O tym, że ten proceder prowadzony jest na szeroką skalę, mówią liczby. Przykładowo w styczniu polskie służby celne i policja we współpracy z unijnym Urzędem ds. Zwalczania Nadużyć Finansowych (OLAF) przechwycili 144 tony chińskiego czosnku. Do Polski dociera nierzadko jako... cebula.

- W sześciu kontenerach, w których miała być cebula, znaleziono czosnek, za który powinno uiścić się cło w wysokości 180 tys. euro - informował w styczniu Pavel Borkovec, szef biura prasowego OLAF.

Sam OLAF szacował na początku roku, że na przemycie chińskiego czosnku budżet Unii Europejskiej stracił miliony euro.

Tani nie znaczy zdrowy

Chiński czosnek budzi kontrowersje nie tylko z powodu dotarcia na polski rynek, ale także z powodu swoich właściwości.

Zdaniem profesora Janusza Podleśnego z Instytutu Uprawy Nawożenia i Gleboznawstwa (IUNG) w Puławach taki czosnek jest mniej aromatyczny, ma również mniej allicyny, substancji antyrakotwórczej.

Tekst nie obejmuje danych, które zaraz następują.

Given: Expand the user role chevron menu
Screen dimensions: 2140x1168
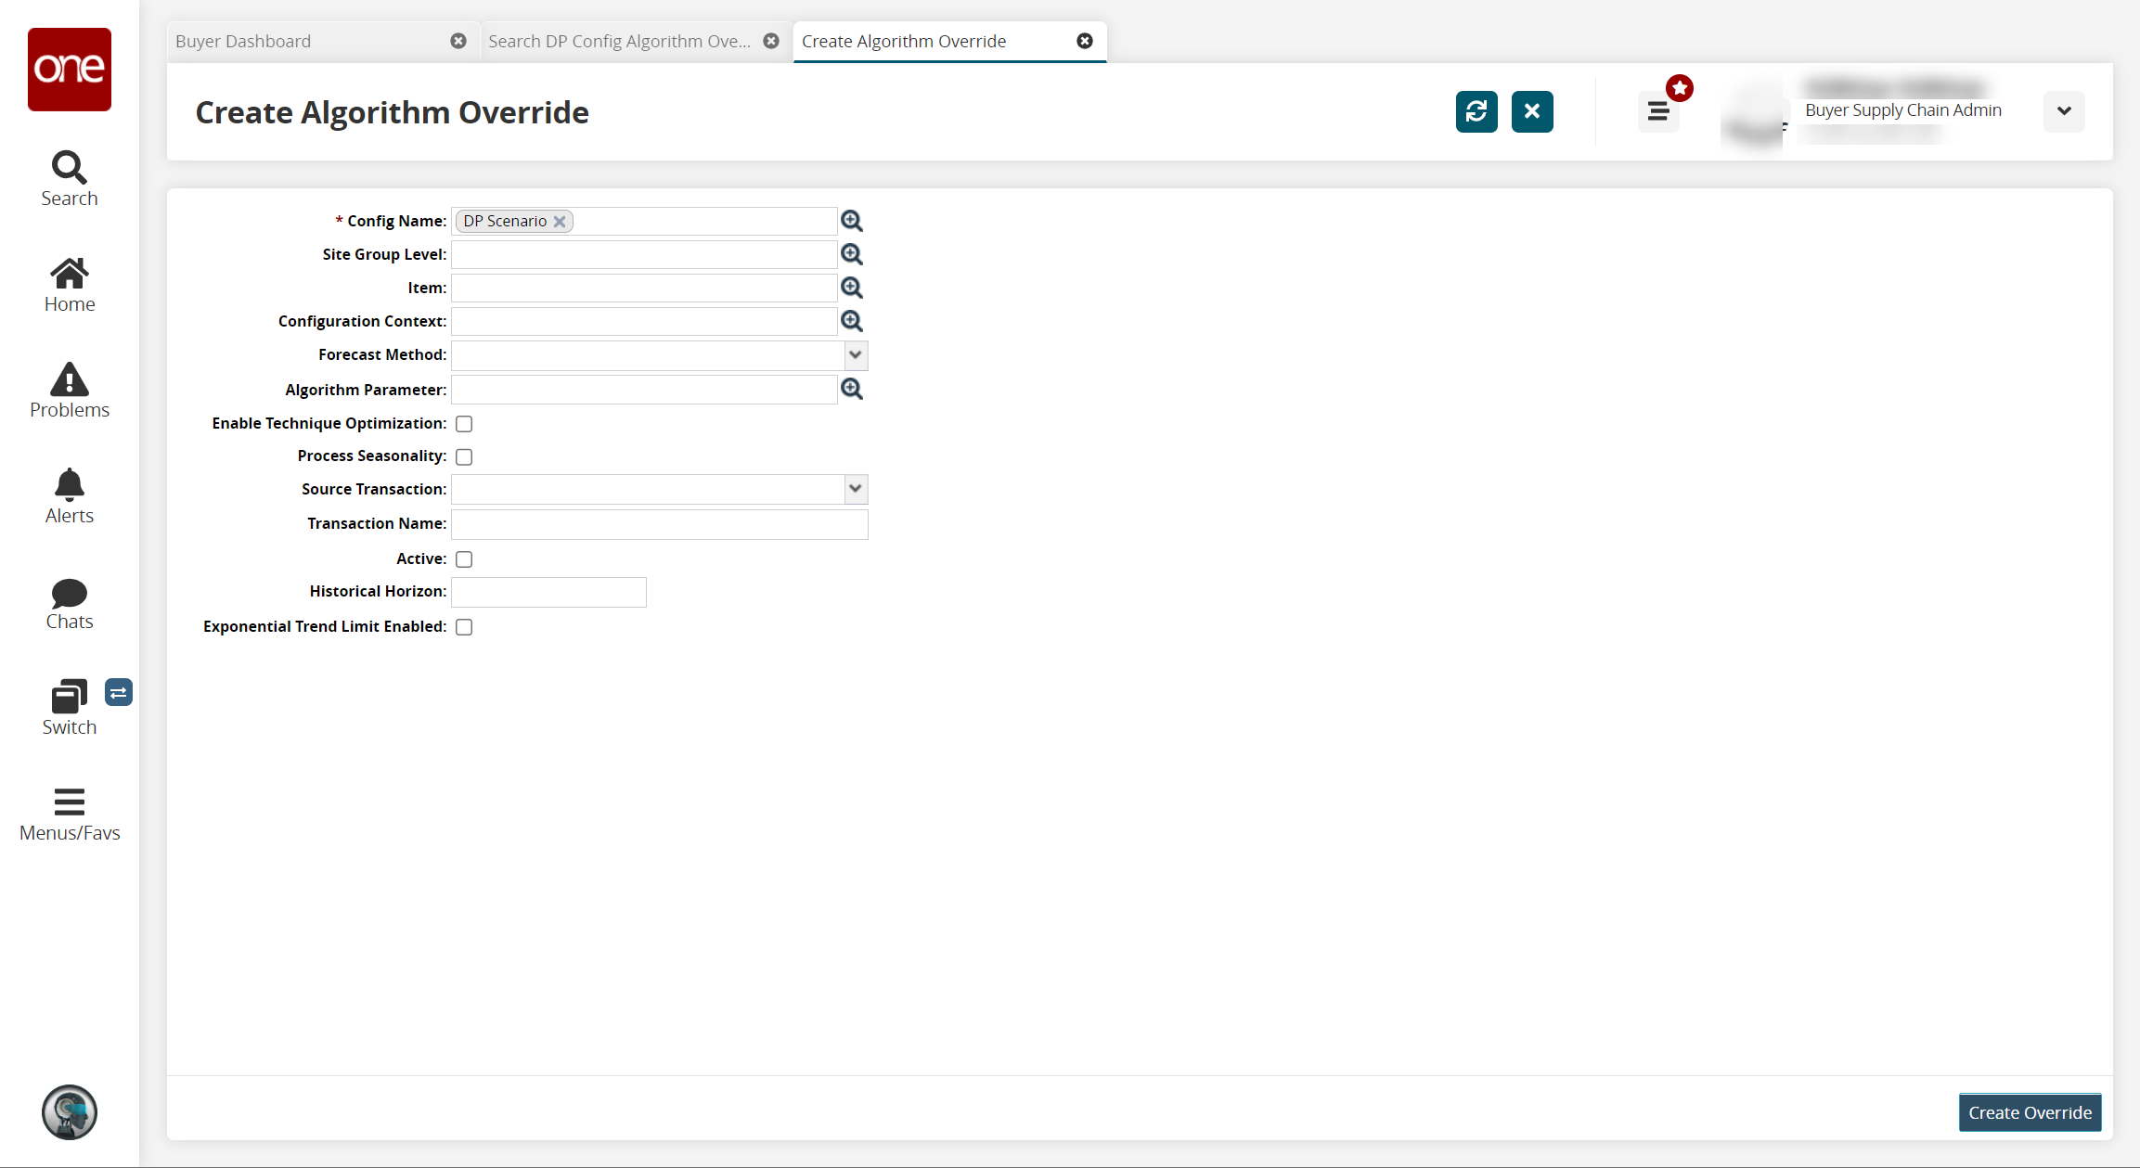Looking at the screenshot, I should pyautogui.click(x=2063, y=111).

W Państwie Środka produkuje się żywność znacznie taniej, ale metodami zabronionymi w Unii Europejskiej - z użyciem antybiotyków, dużej ilości pestycydów, stosując na dużą skalę modyfikacje genetyczne. Organizacje konsumenckie w Europie Zachodniej alarmują, że to powoduje, iż chiński czosnek może mieć działanie rakotwórcze!

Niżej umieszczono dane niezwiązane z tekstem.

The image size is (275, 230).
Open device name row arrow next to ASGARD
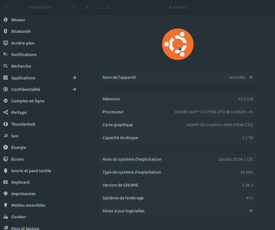(251, 77)
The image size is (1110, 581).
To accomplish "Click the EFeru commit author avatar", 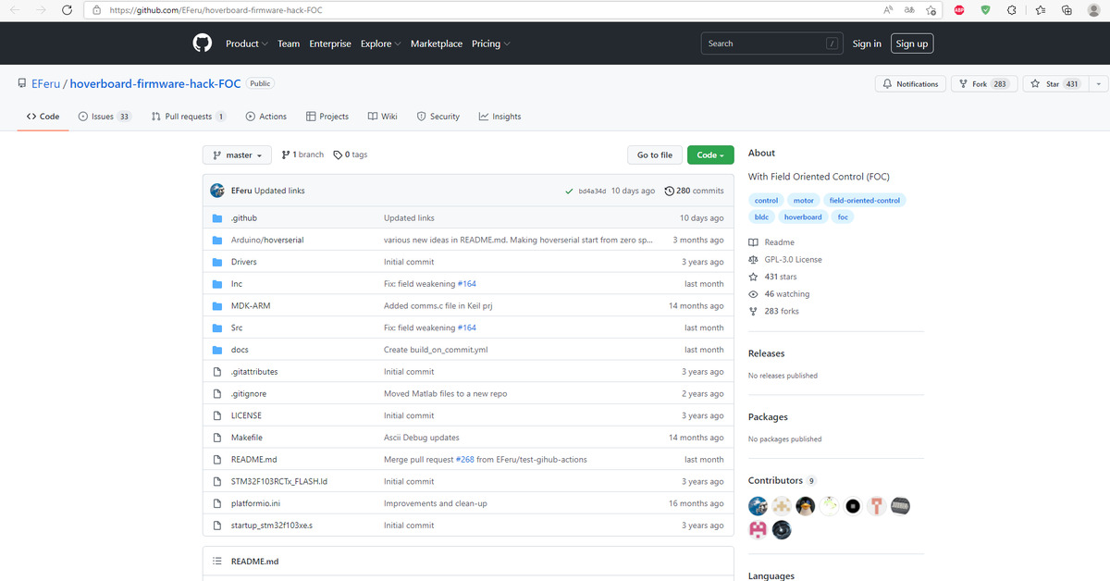I will coord(217,191).
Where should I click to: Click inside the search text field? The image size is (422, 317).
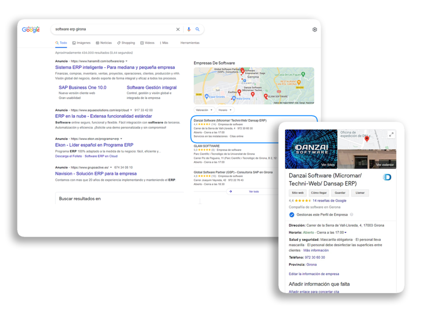[111, 29]
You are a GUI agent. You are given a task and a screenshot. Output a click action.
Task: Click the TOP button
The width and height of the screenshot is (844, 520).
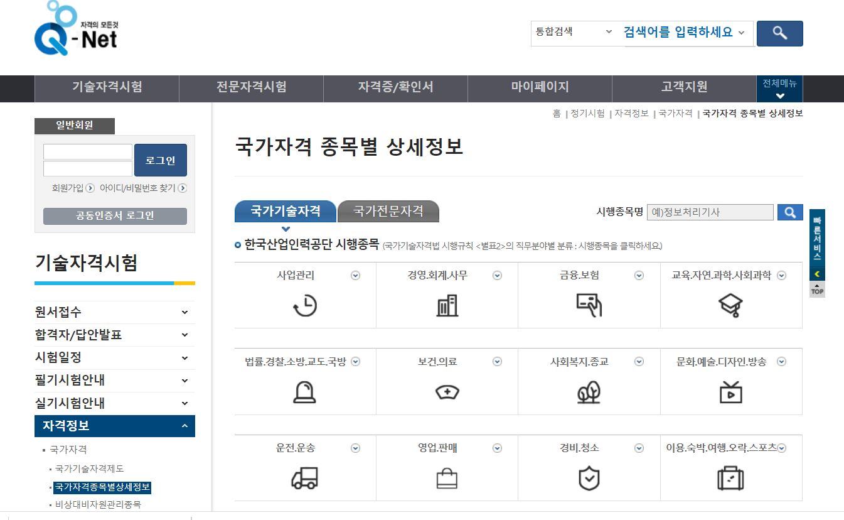816,290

- Różnice między polskim a chińskim widoczne są na pierwszy rzut oka. Chiński czosnek to duży czosnek - mówi w rozmowie z WP prof. Podleśny. - Bywa, że ząbek takiego chińskiego czosnku jest wielkości całej główki polskiego

Różnica tkwi również w smaku warzywa.
- Chiński czosnek jest bardziej słodki. Polski natomiast charakteryzuje się dużo ostrzejszym smakiem - mówi WP Bożena Nosecka z Instytutu Ekonomiki Rolnictwa i Gospodarki Żywnościowej.

Jak twierdzi prof. Janusz Podleśny z IUNG-u, ulega szybszemu psuciu. Jego wątpliwości budzą też substancje konserwujące, które stosują Chińczycy pakujący czosnek do kontenerów przed transportem w inne części globu.

- Uważać trzeba też na inną rzecz. Zdarza się, że na bazarach w Polsce sprzedawcy zachwalają swoje wyroby, mówiąc, że sprzedają polski czosnek, podczas gdy już pierwszy rzut oka widać, że mówią nieprawdę - twierdzi prof. Podleśny.

- Taki czosnek łatwo rozpoznać. Wielkość jest najlepszym przykładem. Gdybyśmy my, w Polsce, byli w stanie wyhodować taki czosnek, już dawno byśmy to robili - przekonuje Nosecka.

Zdaniem ekspertki z IERiGŻ polski czosnek finansowo nie ma szans z chińskim, który jest dużo tańszy. Jednak w trosce o swoje zdrowie warto upewniać się co do pochodzenia warzywa.

- Ja wolę polski czosnek - konkluduje profesor Janusz Podleśny.